## INSTRUCTIONS FOR THE TASK
All the entries need to be duplicated exactly, with the pictures omitted.

── RECORD SET

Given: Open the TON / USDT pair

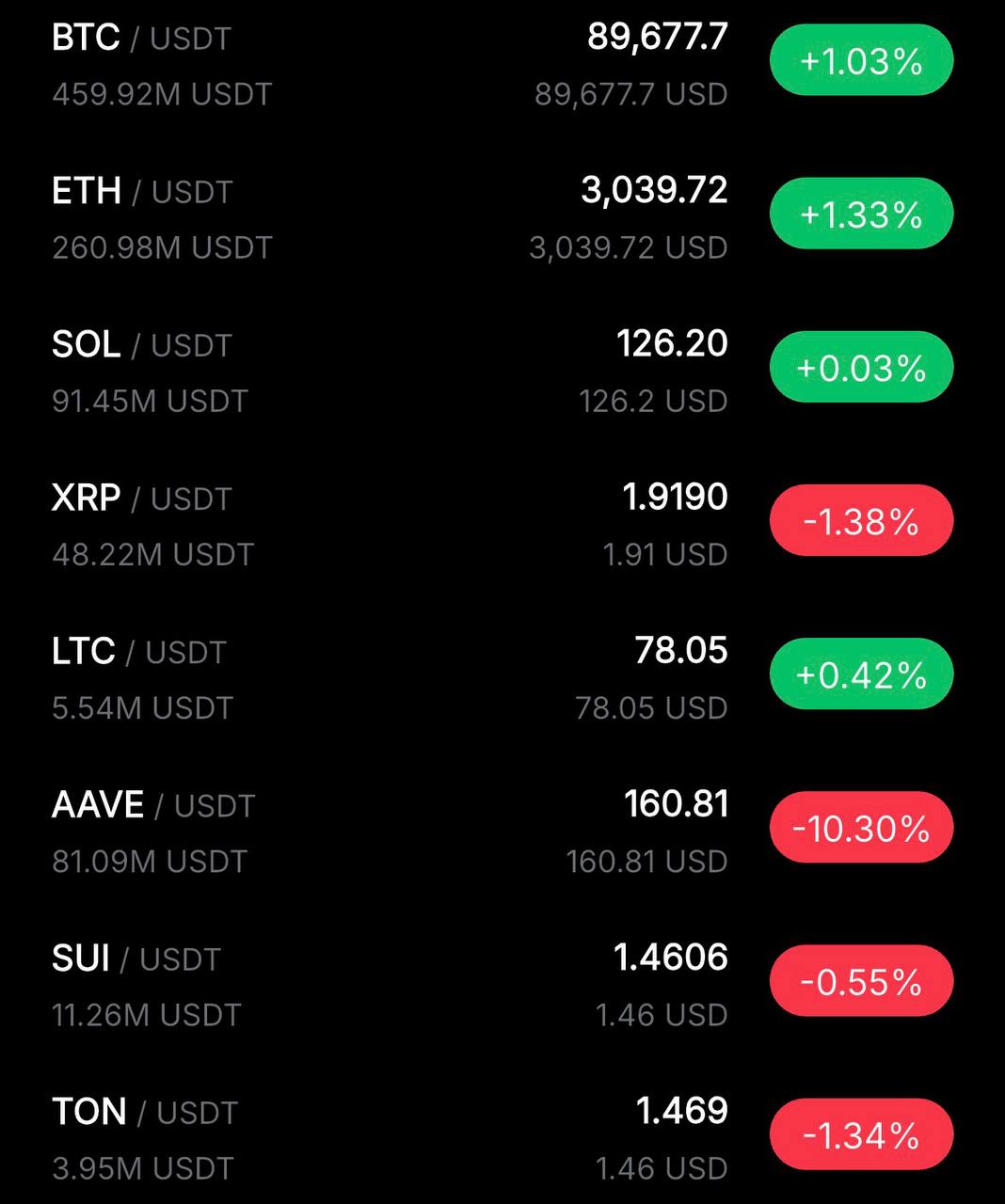Looking at the screenshot, I should pos(144,1112).
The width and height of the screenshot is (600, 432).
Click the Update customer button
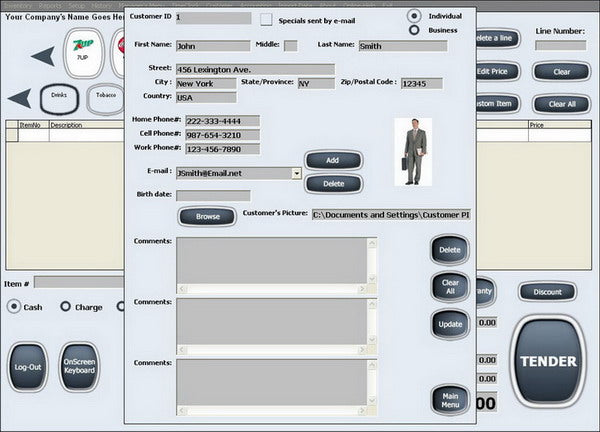point(450,324)
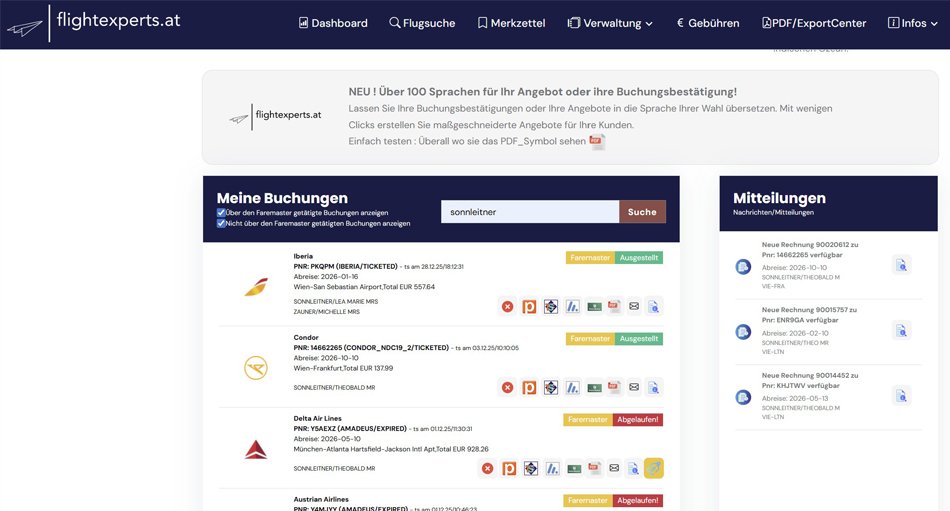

────

## EXERCISE RESPONSE
Given: Open the TON / USDT pair

Looking at the screenshot, I should pos(144,1112).
The width and height of the screenshot is (600, 432).
Click the Update customer button
point(450,324)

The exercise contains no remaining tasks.